Friday, May 27, 2016

A day at the lake

Today we set out early on the road to Lake Jakkur where we met up with Avinash, a water expert that works with Akvo.
Today we set out early on the road to Lake Jakkur where we met up with Avinash, a water expert that works with Akvo. Before beginning our walk around the lake we learned a little bit about the history of the lake from Avinash. In recent years, Lake Jakkur has undergone the process of urbanization so the focus of our lake walk was to address questions of how to reimagine the lake in an urban context.

This process starts by repurposing the lake with respect to utility, livelihoods, biodiversity, and a number of other factors. Originally, these lakes were used as an irrigation system for agricultural land. However, with the recent city growth, opinions are shifting toward using the space for things such as: a recreational land, a water source, a fishing lake, or a place to graze cattle. The lack of a central water control system adds to the complexity of determining what exactly to do with the lake area.

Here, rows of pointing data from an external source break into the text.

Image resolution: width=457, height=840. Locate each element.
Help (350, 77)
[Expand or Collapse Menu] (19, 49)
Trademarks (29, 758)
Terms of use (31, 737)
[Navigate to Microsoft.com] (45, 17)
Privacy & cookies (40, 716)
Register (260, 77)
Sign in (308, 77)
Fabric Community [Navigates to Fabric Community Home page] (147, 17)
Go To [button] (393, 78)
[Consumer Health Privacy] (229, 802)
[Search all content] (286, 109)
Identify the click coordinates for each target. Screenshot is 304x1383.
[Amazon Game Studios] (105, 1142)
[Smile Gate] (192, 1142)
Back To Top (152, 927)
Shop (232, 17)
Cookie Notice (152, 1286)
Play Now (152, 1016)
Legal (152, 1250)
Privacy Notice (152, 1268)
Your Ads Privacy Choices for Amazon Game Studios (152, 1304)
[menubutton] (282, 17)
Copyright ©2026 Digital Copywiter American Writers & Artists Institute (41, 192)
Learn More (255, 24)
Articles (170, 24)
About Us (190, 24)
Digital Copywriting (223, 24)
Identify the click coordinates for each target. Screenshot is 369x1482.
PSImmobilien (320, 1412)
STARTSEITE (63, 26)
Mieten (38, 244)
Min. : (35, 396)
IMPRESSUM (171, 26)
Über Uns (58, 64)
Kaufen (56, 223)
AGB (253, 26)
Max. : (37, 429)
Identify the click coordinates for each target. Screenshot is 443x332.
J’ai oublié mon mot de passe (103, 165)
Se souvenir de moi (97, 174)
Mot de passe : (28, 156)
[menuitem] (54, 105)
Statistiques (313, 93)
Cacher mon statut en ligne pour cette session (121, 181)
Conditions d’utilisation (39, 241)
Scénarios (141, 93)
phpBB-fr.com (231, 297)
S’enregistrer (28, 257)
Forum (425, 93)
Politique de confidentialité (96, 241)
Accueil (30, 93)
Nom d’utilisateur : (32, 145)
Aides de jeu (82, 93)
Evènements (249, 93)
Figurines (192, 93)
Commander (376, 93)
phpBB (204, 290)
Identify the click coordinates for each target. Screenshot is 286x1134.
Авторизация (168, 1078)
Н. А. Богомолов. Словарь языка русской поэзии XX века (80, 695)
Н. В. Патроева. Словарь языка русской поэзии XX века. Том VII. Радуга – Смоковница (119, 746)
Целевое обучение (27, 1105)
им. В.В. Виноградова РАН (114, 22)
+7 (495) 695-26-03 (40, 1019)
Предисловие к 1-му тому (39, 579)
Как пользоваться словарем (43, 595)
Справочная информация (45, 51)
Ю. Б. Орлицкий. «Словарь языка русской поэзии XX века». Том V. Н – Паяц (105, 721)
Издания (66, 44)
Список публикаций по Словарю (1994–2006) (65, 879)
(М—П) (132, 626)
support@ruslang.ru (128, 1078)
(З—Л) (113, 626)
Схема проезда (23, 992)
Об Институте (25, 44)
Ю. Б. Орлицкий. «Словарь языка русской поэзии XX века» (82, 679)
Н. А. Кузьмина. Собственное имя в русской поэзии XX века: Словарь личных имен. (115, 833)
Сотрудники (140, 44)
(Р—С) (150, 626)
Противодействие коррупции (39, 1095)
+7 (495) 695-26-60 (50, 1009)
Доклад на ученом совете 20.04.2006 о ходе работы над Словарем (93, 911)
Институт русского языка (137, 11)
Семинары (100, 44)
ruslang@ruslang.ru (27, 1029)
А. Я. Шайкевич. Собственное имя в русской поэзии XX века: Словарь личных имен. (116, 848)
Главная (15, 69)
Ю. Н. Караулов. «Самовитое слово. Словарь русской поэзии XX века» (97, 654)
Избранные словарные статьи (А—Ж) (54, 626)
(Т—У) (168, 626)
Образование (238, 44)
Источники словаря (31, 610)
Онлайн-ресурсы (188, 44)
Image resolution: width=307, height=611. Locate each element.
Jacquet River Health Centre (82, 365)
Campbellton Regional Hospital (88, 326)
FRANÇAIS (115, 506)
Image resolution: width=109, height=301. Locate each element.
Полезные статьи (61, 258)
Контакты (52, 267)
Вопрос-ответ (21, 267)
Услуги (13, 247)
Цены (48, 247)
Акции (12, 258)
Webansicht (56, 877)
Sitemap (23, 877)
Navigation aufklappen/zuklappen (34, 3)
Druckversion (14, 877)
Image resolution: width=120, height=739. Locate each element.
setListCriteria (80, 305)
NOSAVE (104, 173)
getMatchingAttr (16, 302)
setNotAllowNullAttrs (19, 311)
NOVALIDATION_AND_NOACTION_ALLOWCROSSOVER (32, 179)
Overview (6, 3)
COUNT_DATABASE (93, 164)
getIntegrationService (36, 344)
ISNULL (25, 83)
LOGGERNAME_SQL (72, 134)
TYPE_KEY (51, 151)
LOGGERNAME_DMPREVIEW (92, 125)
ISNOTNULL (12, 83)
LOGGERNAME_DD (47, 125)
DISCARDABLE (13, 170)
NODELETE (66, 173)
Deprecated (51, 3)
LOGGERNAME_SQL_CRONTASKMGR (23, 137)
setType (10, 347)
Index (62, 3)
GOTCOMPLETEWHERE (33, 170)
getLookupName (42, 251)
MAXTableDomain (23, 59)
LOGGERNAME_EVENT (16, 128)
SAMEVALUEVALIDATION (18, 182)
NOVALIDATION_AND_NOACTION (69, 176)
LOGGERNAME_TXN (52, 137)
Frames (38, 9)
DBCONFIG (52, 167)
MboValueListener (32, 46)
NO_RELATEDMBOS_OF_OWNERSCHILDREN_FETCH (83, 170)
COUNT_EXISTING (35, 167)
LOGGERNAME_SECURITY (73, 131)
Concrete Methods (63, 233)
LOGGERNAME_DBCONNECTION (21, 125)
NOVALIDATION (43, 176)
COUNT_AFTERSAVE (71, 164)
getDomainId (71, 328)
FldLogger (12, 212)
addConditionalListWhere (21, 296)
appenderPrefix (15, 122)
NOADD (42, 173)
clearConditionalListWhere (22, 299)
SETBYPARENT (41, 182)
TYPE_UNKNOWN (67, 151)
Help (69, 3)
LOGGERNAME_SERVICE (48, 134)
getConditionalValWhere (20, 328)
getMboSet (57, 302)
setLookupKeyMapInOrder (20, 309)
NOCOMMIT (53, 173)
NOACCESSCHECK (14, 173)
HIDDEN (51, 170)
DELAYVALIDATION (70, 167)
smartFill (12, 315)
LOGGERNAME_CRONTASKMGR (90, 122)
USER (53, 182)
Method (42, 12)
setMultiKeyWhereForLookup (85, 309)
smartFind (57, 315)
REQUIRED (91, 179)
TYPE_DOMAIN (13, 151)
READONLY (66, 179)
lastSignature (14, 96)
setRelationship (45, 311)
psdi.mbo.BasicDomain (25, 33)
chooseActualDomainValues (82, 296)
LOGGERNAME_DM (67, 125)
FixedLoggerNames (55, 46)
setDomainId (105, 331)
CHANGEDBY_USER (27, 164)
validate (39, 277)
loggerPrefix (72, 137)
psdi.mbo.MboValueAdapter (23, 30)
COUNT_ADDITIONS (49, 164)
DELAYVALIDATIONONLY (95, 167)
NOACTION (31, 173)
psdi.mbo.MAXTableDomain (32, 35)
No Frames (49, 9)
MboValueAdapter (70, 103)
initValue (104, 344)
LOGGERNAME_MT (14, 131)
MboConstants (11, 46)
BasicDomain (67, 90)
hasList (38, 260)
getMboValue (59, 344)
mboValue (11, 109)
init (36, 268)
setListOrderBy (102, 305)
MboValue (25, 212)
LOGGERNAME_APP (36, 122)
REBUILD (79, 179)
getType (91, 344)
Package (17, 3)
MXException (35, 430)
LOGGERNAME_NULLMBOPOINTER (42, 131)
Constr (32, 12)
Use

We met with Annapoorna along our walk and she told us about the methods she was using to urge conversation between the narrow-thinking organizations that all have some sort of impact on the lake. Her goal, with the help from activists including an individual known as the Zen Rain Man, is to bridge connections between all of these organizations. These organizations include community members, the sewage treatment plant, local fishermen, environmental activists, and more. The purpose of bridging these connections is so that they can all look at the bigger picture and come to one common, agreeable goal for the lake.

Further along our walk, we got a chance to stop at a well that was filled with water from the lake. This well water served as an example of the lake being used to recharge the groundwater in the area to provide another source of water. At the other end of the lake, we got the chance to see a man-made wetland which serves multiple purposes. On the north end of the wetlands, treated water from the sewage treatment plant enters the ecosystem and the plants growing in the wetlands play a part in regulating the quality of this effluent water. The wetlands also serve farmers who are able to come and harvest a plant called alligator weed which can then be used as fodder for cattle. This harvesting is actually a good thing for the health and maintenance of this wetland. By observing this lake we were able to see both the fragility of ecosystems and the issues that go along with governing public spaces which I believe reflects a common theme we have been observing throughout our visit to Bangalore.